#### [YOUR INSTRUCTIONS]
What is wanted is an exact copy of the lines from the top of the listing through the line containing "Select Show Critical".
BEGIN DATASET EXCERPTS
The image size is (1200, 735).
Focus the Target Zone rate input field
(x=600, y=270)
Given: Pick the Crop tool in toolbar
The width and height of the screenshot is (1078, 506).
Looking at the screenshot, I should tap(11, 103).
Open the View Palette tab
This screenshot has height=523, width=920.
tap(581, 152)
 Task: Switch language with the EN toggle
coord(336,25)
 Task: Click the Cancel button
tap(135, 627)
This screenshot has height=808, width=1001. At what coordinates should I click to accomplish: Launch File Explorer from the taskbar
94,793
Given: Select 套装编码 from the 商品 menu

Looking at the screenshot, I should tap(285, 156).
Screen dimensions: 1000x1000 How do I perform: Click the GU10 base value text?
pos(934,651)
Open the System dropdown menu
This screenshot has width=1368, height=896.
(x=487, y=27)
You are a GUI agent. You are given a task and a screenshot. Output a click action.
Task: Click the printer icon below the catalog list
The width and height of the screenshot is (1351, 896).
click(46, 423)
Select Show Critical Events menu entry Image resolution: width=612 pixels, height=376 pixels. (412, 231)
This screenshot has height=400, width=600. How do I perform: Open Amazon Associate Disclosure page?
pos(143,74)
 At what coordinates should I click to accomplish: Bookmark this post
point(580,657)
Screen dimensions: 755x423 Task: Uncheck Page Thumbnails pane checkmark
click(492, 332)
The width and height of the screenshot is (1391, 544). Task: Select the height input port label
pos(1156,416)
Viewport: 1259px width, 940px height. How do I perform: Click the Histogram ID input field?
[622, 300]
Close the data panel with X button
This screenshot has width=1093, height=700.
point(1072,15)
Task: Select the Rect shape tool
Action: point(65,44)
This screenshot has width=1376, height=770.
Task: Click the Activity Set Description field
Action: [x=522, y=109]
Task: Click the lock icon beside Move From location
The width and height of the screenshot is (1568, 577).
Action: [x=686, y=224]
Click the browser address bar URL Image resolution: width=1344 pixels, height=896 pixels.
END DATASET EXCERPTS
#### [TASK SOLUTION]
The image size is (1200, 735).
Focus the Target Zone rate input field
(x=600, y=270)
Given: Pick the Crop tool in toolbar
The width and height of the screenshot is (1078, 506).
Looking at the screenshot, I should tap(11, 103).
Open the View Palette tab
This screenshot has height=523, width=920.
tap(581, 152)
 Task: Switch language with the EN toggle
coord(336,25)
 Task: Click the Cancel button
tap(135, 627)
This screenshot has height=808, width=1001. At what coordinates should I click to accomplish: Launch File Explorer from the taskbar
94,793
Given: Select 套装编码 from the 商品 menu

Looking at the screenshot, I should tap(285, 156).
Screen dimensions: 1000x1000 How do I perform: Click the GU10 base value text?
pos(934,651)
Open the System dropdown menu
This screenshot has width=1368, height=896.
(x=487, y=27)
You are a GUI agent. You are given a task and a screenshot. Output a click action.
Task: Click the printer icon below the catalog list
The width and height of the screenshot is (1351, 896).
click(46, 423)
Select Show Critical Events menu entry Image resolution: width=612 pixels, height=376 pixels. (412, 231)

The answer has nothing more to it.